Find the minimum of $x-y$ among all ordered pairs of real numbers $(x, y)$, $x$ and $y$ between 0 and 1, where there exists a real number $a \neq 1$ such that $\log_{x}a + \log_{y}a = 4\log_{xy}a.$
If someone could please answer the above question, I would greatly appreciate it.

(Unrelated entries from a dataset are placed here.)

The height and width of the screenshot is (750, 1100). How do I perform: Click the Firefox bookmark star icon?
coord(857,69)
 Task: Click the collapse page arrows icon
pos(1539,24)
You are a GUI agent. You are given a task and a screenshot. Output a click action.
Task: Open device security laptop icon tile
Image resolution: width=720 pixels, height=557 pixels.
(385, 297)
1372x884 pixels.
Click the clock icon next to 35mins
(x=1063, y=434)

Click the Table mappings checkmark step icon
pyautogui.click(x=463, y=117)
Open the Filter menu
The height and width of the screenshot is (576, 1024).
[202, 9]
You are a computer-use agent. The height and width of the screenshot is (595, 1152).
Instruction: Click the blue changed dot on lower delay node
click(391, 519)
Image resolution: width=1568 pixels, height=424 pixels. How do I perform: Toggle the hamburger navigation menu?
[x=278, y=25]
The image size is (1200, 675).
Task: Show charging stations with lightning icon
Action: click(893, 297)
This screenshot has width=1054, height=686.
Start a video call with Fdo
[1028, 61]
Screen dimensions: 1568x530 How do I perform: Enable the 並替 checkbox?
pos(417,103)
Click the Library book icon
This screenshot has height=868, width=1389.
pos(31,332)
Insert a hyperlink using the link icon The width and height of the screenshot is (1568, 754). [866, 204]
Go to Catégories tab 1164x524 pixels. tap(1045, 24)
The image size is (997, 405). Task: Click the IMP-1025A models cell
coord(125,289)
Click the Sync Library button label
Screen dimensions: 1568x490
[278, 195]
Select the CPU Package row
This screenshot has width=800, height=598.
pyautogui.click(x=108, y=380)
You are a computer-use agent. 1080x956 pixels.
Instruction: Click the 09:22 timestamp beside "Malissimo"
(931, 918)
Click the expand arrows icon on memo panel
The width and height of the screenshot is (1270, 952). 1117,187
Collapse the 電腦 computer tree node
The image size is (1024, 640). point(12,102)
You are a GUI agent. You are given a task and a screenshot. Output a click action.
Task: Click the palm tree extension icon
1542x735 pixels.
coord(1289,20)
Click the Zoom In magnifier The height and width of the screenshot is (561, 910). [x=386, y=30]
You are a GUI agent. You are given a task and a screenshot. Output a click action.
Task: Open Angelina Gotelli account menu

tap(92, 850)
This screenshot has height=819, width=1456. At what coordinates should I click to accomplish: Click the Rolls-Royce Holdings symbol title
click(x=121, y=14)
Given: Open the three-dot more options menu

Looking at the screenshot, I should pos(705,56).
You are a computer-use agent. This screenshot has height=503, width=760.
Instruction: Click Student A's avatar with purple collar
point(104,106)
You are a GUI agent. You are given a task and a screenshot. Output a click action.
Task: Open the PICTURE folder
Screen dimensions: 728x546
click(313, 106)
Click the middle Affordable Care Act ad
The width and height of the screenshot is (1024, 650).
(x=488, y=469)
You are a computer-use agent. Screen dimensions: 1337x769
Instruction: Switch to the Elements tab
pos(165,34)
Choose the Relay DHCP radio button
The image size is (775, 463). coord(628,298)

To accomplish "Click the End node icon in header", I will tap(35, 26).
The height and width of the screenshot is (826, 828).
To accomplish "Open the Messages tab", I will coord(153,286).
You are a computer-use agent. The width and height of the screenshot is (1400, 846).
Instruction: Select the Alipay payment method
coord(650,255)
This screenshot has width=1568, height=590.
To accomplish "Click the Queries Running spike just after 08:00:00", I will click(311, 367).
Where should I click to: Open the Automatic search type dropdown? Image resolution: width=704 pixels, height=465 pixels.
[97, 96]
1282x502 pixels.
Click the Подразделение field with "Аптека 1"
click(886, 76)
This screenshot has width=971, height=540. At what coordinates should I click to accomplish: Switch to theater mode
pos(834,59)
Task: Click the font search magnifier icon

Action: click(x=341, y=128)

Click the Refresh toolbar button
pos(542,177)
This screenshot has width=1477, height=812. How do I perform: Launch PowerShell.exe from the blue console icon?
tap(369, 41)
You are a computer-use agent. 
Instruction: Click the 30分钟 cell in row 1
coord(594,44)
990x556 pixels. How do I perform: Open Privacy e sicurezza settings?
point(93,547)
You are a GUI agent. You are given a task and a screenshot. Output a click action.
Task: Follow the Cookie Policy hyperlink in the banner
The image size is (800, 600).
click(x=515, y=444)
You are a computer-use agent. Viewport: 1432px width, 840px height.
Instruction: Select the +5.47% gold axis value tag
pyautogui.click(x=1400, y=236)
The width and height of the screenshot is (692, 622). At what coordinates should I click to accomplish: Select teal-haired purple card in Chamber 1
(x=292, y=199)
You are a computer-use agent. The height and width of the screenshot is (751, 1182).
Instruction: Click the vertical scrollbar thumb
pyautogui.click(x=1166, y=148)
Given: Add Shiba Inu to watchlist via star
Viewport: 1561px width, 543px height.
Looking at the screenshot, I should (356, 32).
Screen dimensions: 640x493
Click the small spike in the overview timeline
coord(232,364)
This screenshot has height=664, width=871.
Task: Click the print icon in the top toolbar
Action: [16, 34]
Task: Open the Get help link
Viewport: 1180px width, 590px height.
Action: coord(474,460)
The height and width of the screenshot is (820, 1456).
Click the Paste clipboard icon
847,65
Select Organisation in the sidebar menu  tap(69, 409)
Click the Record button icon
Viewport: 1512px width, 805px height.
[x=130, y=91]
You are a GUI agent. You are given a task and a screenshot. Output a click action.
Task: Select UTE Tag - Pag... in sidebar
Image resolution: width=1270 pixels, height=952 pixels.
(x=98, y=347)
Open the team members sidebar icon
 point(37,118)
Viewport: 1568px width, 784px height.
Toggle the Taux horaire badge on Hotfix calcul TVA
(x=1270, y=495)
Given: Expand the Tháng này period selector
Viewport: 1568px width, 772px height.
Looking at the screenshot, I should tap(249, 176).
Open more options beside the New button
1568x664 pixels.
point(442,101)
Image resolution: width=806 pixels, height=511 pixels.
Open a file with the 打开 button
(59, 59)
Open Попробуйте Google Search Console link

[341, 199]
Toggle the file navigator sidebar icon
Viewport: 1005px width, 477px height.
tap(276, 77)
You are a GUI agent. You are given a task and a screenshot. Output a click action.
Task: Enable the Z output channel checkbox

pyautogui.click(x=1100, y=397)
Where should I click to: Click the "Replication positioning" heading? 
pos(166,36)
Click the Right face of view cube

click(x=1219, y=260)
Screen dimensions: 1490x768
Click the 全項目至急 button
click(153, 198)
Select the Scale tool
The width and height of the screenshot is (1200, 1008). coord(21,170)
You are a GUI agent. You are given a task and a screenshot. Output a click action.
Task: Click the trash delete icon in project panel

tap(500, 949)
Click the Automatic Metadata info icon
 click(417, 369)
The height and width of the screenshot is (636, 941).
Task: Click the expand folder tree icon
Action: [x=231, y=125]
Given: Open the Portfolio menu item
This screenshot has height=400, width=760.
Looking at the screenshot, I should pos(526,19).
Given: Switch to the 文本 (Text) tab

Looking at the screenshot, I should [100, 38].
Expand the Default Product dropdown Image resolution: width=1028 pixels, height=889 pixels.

Given $$ \log _{x}a + \log _{y}a = 4 \log _{xy}a \\ \frac{\ln a}{\ln x} + \frac{\ln a}{\ln y} = \frac{4 \ln a}{\ln xy} \\ \frac{\ln xy}{\ln x} + \frac{\ln xy}{\ln y} = 4 \qquad a \neq e \\ \frac{\ln x + \ln y}{\ln x} + \frac{\ln x + \ln y}{\ln y} = 4 \\ \frac{\ln x}{\ln y} + \frac{\ln y}{\ln x} = 2 \\ (\ln x)^2 + (\ln y)^2 = 2 \ln x \ln y \\ (\ln x - \ln y)^2 = 0 \\ x = y \\ \text{then it follows that} \quad 0 \quad \text{is the minimum (and maximum) of} \quad x - y \quad \text{for} \quad x,y \in (0,1). $$